- TASK TO CARRY OUT -
Reproduce, exactly, the lines of the material below from the line containing "Screen dimensions: 429x160" through the line containing "Task: Set color to None in toolbox", with both end lines included and nothing else.

ENTRIES SUPPLIED: Begin

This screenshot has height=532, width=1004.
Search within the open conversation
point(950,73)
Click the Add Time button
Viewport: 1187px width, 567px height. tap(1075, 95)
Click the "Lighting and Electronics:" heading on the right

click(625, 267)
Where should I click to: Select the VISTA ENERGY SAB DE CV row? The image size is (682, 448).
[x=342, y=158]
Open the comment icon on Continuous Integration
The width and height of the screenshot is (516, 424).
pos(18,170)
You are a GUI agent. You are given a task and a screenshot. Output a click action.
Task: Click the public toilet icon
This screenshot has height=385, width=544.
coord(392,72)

ENTRIES SUPPLIED: End
ENTRIES SUPPLIED: Begin

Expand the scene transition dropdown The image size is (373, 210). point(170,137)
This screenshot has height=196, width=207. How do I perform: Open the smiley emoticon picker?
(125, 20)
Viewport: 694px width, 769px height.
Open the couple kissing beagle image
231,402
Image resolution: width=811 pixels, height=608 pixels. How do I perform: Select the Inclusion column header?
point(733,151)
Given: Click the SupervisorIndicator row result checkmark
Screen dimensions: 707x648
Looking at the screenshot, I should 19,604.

ENTRIES SUPPLIED: End
ENTRIES SUPPLIED: Begin

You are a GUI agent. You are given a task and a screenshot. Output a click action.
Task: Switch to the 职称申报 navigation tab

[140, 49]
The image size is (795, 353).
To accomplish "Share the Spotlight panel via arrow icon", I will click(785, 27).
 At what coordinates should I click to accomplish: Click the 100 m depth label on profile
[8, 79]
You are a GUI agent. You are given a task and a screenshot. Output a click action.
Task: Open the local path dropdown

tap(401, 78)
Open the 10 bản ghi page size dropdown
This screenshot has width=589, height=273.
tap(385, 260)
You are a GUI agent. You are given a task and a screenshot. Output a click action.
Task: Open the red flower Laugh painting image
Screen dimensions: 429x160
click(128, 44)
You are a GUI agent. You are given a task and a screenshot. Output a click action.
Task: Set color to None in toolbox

ENTRIES SUPPLIED: End

- FINAL ANSWER -
Screen dimensions: 429x160
click(128, 44)
You are a GUI agent. You are given a task and a screenshot. Output a click action.
Task: Set color to None in toolbox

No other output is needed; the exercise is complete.